Gümrük Birliği; AB ile Türkiye (ve benzeri taraflar) arasındaki ticarette; yürürlükteki gümrük vergileri, benzer diğer vergiler ve miktar kısıtlamalarıyla ilgili tüm tedbirlerin kaldırılmasına ilişkin ortak ve geçici gümrük muafiyetitarifesiolup bir nevi ekonomik entegrasyon hazırlığıdır. 1995 yılında DYP Genel Başkanı Tansu Çiller ile CHP koalisyonu iktidarınca AB üyesi yapılmadan imzalanan Gümrük Birliği’nin 10 yıl sonra Türkiye’ye zararı 57 milyar dolara ulaşmıştı. Şimdi bu zarar bazı uzmanlara göre 250 milyar doları aşmıştır. AB’ye alınma yalanı-tuzağı ile bu Gümrük Birliği sayesinde Türkiye soyulmaktadır ve öz haklarımız Haçlı Batı’ya rüşvet sunulmaktadır.

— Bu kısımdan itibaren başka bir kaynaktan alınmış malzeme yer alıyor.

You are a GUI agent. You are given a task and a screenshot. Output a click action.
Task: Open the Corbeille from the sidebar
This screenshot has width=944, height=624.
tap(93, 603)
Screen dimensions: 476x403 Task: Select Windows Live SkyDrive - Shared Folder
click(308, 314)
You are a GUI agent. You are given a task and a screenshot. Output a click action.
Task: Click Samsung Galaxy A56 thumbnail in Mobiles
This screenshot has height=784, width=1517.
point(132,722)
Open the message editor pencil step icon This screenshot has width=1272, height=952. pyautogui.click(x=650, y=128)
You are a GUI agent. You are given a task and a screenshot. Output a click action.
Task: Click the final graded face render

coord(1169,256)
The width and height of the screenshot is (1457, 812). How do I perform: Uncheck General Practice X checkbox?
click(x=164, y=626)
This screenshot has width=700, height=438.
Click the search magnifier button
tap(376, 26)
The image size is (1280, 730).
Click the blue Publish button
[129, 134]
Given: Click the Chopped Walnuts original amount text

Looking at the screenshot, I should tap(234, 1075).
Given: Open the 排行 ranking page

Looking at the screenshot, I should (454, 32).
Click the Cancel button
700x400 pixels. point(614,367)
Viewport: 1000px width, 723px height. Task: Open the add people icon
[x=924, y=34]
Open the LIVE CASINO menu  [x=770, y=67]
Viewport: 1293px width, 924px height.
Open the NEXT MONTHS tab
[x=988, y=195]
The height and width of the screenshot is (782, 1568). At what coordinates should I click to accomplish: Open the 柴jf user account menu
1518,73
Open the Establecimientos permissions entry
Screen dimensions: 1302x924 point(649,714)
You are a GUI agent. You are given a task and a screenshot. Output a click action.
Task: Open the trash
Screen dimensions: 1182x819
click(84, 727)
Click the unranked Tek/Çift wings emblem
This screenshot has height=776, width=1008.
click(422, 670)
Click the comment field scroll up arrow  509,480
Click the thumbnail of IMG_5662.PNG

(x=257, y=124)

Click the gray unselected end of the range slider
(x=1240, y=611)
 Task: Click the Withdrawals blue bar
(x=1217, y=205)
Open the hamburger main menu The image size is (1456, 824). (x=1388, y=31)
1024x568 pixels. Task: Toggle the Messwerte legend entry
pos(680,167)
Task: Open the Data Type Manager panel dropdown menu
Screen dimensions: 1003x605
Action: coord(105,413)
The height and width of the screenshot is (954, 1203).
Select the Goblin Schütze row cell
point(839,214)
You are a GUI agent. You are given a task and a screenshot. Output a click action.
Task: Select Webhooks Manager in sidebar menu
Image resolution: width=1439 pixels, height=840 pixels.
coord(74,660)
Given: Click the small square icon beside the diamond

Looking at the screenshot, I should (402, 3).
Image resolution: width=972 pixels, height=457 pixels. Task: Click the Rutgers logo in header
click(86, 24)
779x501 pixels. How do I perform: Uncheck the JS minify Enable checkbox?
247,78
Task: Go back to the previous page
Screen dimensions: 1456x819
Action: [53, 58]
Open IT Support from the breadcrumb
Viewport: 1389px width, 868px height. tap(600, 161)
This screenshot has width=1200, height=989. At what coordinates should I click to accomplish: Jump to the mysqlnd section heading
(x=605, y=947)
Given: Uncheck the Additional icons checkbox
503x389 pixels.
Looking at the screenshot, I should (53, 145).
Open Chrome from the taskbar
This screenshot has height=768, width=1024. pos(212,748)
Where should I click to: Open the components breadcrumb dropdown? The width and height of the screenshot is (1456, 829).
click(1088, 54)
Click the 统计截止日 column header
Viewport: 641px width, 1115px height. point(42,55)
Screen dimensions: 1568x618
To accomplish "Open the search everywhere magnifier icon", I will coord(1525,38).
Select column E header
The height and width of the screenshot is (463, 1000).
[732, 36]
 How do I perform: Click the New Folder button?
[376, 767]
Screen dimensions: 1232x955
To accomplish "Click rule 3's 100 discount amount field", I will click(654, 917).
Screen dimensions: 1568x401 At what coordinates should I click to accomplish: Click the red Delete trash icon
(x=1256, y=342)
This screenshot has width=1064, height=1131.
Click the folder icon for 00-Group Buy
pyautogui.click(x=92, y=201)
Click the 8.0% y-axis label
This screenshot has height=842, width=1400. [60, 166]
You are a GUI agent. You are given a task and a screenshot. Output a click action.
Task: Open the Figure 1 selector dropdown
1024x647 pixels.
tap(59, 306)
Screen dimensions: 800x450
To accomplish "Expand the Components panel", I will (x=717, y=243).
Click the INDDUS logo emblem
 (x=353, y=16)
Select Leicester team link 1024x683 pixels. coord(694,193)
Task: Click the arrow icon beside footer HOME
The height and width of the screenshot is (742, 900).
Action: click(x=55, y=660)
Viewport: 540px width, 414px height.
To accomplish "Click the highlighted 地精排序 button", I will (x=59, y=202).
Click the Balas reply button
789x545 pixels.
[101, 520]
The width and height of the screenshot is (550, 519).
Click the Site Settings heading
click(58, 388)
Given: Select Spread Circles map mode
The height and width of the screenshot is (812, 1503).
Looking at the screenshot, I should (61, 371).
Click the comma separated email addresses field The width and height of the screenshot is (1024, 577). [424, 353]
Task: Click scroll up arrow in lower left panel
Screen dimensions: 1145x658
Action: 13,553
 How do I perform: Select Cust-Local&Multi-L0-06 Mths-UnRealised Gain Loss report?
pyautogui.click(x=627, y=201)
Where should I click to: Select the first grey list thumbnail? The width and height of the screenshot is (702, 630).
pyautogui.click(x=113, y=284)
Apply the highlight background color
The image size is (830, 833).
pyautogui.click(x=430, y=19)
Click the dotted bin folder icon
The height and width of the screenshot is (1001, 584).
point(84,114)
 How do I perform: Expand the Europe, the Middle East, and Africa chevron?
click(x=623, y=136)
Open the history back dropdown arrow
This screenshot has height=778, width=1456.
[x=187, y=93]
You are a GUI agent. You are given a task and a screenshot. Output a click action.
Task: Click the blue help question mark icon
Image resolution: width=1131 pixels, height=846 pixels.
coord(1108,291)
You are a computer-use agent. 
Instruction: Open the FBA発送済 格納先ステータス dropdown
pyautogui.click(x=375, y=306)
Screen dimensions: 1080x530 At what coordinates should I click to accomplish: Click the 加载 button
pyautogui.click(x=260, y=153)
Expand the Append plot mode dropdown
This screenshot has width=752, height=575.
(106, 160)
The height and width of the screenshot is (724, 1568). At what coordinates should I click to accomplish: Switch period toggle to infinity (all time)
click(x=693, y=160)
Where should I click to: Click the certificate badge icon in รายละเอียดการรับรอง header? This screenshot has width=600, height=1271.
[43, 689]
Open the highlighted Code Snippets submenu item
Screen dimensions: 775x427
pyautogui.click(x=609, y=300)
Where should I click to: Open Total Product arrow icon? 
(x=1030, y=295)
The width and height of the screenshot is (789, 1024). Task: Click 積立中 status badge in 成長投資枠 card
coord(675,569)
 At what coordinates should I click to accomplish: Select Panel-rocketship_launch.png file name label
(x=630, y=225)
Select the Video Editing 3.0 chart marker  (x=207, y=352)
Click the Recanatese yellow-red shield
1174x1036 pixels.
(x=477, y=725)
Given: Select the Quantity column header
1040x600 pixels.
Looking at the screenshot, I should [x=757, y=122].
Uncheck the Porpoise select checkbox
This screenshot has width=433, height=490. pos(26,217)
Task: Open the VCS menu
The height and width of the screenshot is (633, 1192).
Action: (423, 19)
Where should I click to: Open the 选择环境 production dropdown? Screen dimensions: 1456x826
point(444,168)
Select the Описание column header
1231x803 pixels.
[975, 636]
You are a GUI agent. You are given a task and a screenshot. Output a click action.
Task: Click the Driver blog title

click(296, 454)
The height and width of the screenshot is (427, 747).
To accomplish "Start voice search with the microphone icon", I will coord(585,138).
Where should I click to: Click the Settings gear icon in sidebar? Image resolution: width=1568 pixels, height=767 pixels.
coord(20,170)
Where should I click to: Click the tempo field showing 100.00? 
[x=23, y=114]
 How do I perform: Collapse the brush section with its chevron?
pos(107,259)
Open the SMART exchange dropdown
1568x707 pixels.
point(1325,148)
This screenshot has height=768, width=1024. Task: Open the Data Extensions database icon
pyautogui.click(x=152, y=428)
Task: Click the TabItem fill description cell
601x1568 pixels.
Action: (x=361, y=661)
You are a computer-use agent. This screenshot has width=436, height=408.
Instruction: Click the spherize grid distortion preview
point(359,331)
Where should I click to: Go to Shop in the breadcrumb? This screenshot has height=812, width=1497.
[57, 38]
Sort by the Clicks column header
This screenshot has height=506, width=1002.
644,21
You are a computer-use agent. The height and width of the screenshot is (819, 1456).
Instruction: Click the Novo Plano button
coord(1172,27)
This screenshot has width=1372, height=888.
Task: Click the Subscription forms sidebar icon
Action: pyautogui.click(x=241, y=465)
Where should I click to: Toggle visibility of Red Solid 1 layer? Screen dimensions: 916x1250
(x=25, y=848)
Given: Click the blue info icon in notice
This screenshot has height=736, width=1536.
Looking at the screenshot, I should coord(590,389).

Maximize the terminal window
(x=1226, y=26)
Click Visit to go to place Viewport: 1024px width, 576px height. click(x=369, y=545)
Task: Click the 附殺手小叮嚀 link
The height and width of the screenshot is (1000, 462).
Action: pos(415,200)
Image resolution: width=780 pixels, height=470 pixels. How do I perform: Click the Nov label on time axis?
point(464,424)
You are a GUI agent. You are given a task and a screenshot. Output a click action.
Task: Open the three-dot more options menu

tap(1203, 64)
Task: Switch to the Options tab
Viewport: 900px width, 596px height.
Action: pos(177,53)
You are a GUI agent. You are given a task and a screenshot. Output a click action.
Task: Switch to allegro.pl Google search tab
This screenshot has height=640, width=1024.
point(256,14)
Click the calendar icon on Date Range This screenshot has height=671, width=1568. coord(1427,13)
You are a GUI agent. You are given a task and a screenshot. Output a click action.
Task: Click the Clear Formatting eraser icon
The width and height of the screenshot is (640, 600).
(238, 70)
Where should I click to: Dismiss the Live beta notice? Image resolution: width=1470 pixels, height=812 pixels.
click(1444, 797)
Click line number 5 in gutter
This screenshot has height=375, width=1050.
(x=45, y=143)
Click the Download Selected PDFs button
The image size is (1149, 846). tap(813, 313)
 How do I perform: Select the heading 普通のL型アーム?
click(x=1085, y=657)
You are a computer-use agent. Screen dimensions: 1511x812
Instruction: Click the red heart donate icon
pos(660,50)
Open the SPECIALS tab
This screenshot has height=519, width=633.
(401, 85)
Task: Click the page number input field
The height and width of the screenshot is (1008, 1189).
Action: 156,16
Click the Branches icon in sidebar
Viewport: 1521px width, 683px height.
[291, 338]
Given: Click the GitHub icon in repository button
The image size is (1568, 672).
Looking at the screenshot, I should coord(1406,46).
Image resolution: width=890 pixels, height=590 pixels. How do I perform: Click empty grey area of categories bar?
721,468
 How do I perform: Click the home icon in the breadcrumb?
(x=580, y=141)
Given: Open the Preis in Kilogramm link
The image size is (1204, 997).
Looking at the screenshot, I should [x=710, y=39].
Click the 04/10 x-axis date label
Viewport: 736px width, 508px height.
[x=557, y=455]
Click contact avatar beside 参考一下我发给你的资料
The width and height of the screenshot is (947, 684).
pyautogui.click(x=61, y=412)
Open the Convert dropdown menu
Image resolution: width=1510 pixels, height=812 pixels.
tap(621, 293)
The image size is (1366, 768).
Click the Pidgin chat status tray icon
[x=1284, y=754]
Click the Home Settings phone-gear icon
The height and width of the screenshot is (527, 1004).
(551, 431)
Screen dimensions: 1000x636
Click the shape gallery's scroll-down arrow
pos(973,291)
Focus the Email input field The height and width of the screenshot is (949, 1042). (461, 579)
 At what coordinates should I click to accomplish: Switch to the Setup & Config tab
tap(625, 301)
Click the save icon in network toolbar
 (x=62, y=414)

Özetle Gümrük Birliği, anlaşmaya ortak ülkelerin kendi aralarında gümrüklerin kaldırıldığı serbest ticaret alanıdır. Tüm sanayi ürünlerini ve işlenmiş tarım ürünlerini kapsamaktadır. Bu malları taşıyan her gün yüzlerce tır ve gemi dolusu sanayi ve tarım ürünü, Avrupa ülkelerinden çıkıp Türkiye üzerinden vergisiz geçerek Ortadoğu ve Asya-Afrika ülkelerine taşınmaktadır.
Cumhurbaşkanı Recep T. Erdoğan, Türkiye-İtalya 4. Hükümetler Arası Zirvesi’nin ardından, İtalya Başbakanı Bayan Giorgia Meloni ile ortak basın toplantısında açıklama yapmıştı.
“İki önemli NATO müttefiki ve stratejik ortak olarak, ilkini 2008’de gerçekleştirdikleri zirveden bu yana aralarındaki münasebetlerin her geçen gün daha ileriye gittiğini” vurgulayan Erdoğan, şunları hatırlatmıştı:
“Akdeniz’in güvenliği, Ortadoğu’daki durum, Avrupa’nın istikrarı ve transatlantik bağın muhafazası gibi önemli meselelerde aramızda değerli bir uyum bulunmaktadır. Bunda İtalya ile tarihten gelen yoğun ilişkilerimize ilave olarak Sayın Meloni’nin birçok konuya cesur ve kararlı yaklaşımının önemli etkisi vardır. İtalya ile düzensiz göçle mücadele alanındaki iş birliğimizi önümüzdeki dönemde de sürdürmeye kararlıyız!”
Meloni’den Erdoğan’a ‘sığınmacı’ teşekkürü anlamlıydı.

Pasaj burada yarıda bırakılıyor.